Partly it isn’t done because we’re playing Dungeons & Dragons, not Logistics & Dragons. While it is true that you can fix the world’s ills in a much more tangible fashion by industrializing the production of grain and arranging a non-gold-based distribution system such that staple food stuffs are available to all, thereby freeing up potential productive labor for use in blah blah blah... the fact is that to a very real degree we play this game because telling stories about slaying evil necromancers and swinging on chandeliers is awesome. But the other reason is that the society in D&D really isn’t ready for a modern or futuristic social setup. No one is going to understand how they are supposed to interact with Socialism, Capitalism, or Fascism. Things are Feudal, and people understand that. Wealth is exchanged for goods and services on the grounds that people on both sides of the exchange aren’t sure they would win the resulting combat if they tried to take those goods or that wealth by force of arms.
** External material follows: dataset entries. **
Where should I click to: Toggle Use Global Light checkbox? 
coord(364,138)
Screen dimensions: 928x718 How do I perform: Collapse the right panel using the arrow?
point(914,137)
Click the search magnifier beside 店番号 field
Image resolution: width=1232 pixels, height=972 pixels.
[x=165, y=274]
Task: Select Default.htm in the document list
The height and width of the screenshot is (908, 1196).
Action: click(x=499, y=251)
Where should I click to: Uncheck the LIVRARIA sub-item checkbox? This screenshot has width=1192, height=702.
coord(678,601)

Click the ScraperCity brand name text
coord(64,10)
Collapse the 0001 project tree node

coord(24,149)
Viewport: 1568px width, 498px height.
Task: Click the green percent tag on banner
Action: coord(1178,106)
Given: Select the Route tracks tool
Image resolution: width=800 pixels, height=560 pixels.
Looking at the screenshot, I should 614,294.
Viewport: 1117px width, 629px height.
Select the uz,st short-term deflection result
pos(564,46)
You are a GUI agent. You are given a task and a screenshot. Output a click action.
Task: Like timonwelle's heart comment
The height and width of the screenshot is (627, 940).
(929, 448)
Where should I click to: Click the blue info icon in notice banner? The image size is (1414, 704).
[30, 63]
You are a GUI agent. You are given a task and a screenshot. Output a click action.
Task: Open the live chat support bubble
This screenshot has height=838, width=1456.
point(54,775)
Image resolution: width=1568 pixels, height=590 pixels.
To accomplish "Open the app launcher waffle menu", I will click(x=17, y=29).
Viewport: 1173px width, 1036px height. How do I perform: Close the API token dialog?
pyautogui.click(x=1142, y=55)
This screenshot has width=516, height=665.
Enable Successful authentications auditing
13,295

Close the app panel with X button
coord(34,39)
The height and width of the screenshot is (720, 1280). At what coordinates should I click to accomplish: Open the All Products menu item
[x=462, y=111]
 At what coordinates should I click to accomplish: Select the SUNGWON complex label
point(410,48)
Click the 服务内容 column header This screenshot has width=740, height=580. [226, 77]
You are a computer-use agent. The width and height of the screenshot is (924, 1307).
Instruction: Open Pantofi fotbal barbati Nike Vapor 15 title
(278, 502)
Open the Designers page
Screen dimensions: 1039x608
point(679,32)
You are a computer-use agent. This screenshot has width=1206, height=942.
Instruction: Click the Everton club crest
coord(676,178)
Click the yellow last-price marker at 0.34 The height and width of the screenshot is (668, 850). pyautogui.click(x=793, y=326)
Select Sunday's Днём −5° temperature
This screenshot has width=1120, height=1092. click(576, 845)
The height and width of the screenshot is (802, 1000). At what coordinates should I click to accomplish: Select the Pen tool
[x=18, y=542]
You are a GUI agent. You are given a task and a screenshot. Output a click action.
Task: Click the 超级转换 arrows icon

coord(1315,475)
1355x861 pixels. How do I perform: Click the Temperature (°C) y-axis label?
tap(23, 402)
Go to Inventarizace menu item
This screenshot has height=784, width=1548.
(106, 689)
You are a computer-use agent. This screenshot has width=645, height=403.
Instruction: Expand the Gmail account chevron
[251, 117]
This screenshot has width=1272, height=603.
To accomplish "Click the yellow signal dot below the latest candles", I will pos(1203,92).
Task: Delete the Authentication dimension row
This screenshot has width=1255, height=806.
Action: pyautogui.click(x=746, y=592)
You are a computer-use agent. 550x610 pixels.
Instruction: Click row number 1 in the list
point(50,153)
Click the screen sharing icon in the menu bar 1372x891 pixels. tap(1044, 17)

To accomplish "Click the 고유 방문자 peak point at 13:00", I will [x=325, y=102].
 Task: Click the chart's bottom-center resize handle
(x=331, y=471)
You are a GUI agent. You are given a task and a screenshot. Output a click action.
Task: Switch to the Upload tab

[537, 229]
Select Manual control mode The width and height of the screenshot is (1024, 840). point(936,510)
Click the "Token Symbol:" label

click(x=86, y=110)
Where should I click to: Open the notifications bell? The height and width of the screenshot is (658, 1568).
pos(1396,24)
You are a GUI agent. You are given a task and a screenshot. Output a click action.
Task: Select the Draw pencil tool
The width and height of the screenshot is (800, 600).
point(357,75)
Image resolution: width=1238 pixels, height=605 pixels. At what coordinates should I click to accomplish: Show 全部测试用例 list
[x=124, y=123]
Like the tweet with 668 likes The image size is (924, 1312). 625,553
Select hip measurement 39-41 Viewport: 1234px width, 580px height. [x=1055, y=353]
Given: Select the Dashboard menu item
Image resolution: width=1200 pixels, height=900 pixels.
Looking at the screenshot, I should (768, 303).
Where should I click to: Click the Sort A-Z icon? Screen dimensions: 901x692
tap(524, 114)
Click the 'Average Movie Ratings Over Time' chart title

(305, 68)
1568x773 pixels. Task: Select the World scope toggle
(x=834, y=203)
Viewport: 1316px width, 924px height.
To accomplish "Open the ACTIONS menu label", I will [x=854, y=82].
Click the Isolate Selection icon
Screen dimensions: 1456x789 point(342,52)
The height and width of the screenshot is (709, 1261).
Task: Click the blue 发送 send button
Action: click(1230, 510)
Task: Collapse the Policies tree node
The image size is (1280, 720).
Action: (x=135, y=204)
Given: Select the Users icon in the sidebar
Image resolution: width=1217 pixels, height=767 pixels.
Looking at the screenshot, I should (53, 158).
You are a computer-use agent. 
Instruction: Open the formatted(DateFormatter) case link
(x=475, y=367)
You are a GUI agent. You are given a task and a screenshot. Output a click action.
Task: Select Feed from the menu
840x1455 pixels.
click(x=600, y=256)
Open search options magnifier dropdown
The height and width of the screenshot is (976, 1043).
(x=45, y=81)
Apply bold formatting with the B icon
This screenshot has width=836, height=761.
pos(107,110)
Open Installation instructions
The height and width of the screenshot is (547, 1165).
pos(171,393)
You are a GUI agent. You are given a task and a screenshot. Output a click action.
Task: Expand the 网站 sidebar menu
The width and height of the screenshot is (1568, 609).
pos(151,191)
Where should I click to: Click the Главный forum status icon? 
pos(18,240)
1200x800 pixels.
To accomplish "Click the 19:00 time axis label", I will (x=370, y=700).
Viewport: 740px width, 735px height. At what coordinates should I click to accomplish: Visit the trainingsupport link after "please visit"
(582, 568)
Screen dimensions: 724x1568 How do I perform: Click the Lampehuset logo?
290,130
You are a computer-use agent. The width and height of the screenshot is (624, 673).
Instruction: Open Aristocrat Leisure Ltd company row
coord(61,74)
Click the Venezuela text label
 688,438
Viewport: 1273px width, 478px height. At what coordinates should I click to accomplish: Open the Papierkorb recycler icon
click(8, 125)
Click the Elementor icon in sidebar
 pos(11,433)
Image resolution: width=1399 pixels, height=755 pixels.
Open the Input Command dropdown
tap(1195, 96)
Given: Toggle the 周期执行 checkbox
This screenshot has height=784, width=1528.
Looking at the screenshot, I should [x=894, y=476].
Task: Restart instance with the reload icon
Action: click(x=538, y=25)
Rome had steam engines — actual difference engines that propelled a metal device with the power of a combustion reaction through the medium of the expansion of heated water. Really. But they never built railroads, because slaves were cheaper than donkeys and the concept of investing in labor-saving devices was preposterous. In D&D, the idea of having an economy based around trust in the government and labor/wealth equivalencies is similarly preposterous. It’s not that the idea wouldn’t work, it’s that every man, woman, and child in society would simply laugh you out of the room if you tried to explain it.